Instructions:
a. In the passage about Clapton and coronavirus restrictions, who recorded "Stand and Deliver" with Clapton in December?
b. Reproduce the part of the passage about Clapton that starts at the words "Speaking to Oracle" and stops after the words "World Health Organisation.".
c. Continue the passage about Clapton and coronavirus restrictions, starting after its last sentence.

Selected excerpt:
((

Clapton has been a longstanding critic of the government’s coronavirus restrictions, and in December teamed up with fellow sceptic Van Morrison for the track ‘Stand and Deliver’, one of many anti-lockdown songs Morrison recorded and which were met with significant backlash.
Speaking to Oracle Films, who describe themselves as “a filmmaking team fighting for open debate and freedom of information,” Clapton said he first became “disenchanted and suspicious” with the government during Brexit.
During the first UK lockdown in 2020, Clapton said he began to consume “alternative data” about the pandemic on YouTube and from the group of academics behind the Great Barrington Declaration, whose call for ‘focussed protection’ for those at risk from coronavirus and a return to normal life for all others has been widely criticised by numerous public health bodies including the World Health Organisation.

))

Recorded information:
((

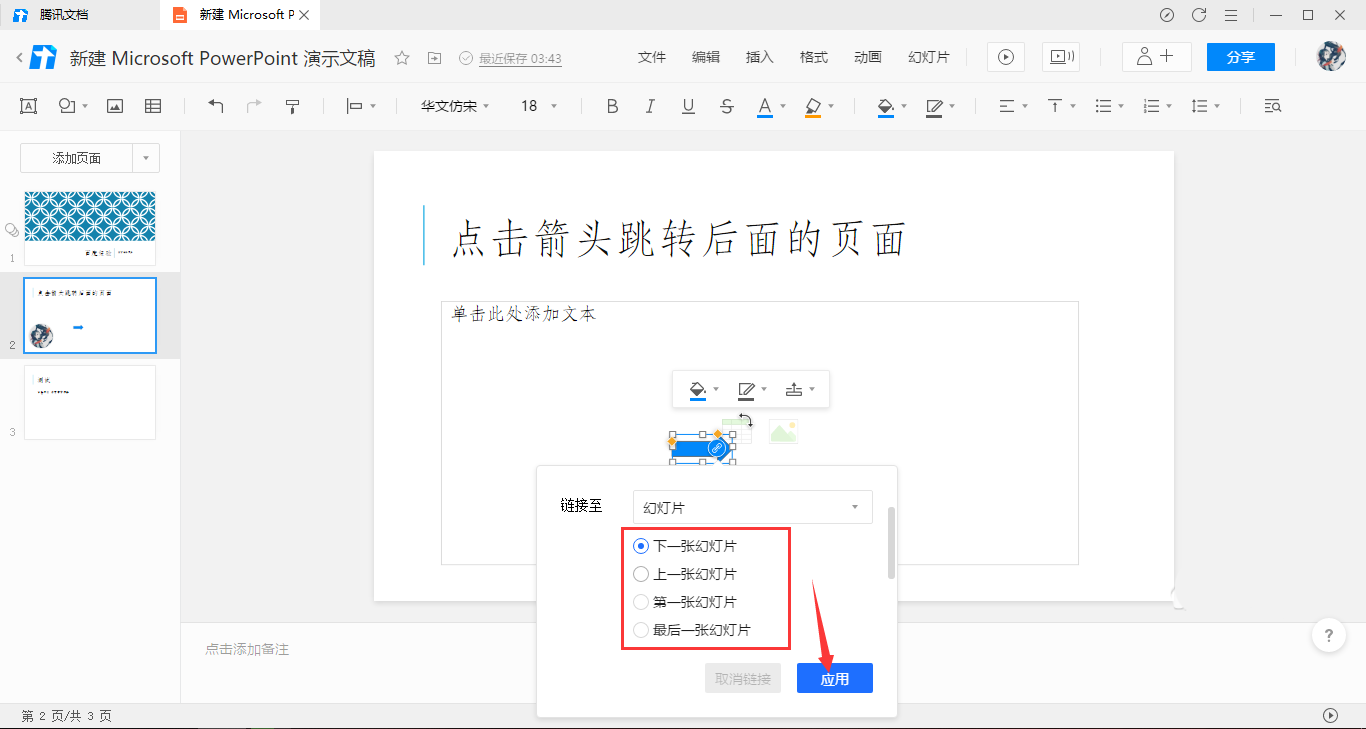This screenshot has width=1366, height=729.
Task: Open the font color picker
Action: (764, 105)
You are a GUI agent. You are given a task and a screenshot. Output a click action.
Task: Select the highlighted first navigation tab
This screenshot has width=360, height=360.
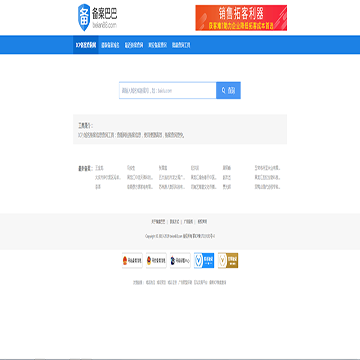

))

Results of the exercise:
a. Van Morrison

b.
Speaking to Oracle Films, who describe themselves as “a filmmaking team fighting for open debate and freedom of information,” Clapton said he first became “disenchanted and suspicious” with the government during Brexit.
During the first UK lockdown in 2020, Clapton said he began to consume “alternative data” about the pandemic on YouTube and from the group of academics behind the Great Barrington Declaration, whose call for ‘focussed protection’ for those at risk from coronavirus and a return to normal life for all others has been widely criticised by numerous public health bodies including the World Health Organisation.

c.
“The more I got into that, the more I realised I was distancing myself not only from the government but from the rest of the public too,” Clapton said. Later he said he became involved in anti-lockdown communities on apps like Telegram.
Describing the fact he had to cancel a world tour as “devastating,” Clapton said he considered leaving the UK entirely, but had received backlash in America over his collaboration with Morrison. “The minute I began to say anything about the lockdown here, and my concerns, I was labelled a Trump supporter,” he said. “I got some pretty heavy feedback.”
Repeating his previously-stated scepticism about the coronavirus vaccine, Clapton said he received his for the sake of his children, but that side effects then left him “out for the count for about a week,” and severely worsened his existing peripheral neuropathy, leading to “agony” and “chronic pain.”
He added that the second dose left him unable to use his hands for three weeks, and that he still “can’t touch anything cold or hot” without the use of gloves.
He said that he was concerned about how vaccines will effect his children in the long term. “To talk to my daughters about, that they may not to be able to have kids, they probably don’t care. That’s one of the risks I take by doing this. They’re going to look at me like, ‘Why don’t you just keep your mouth shut, dad?'”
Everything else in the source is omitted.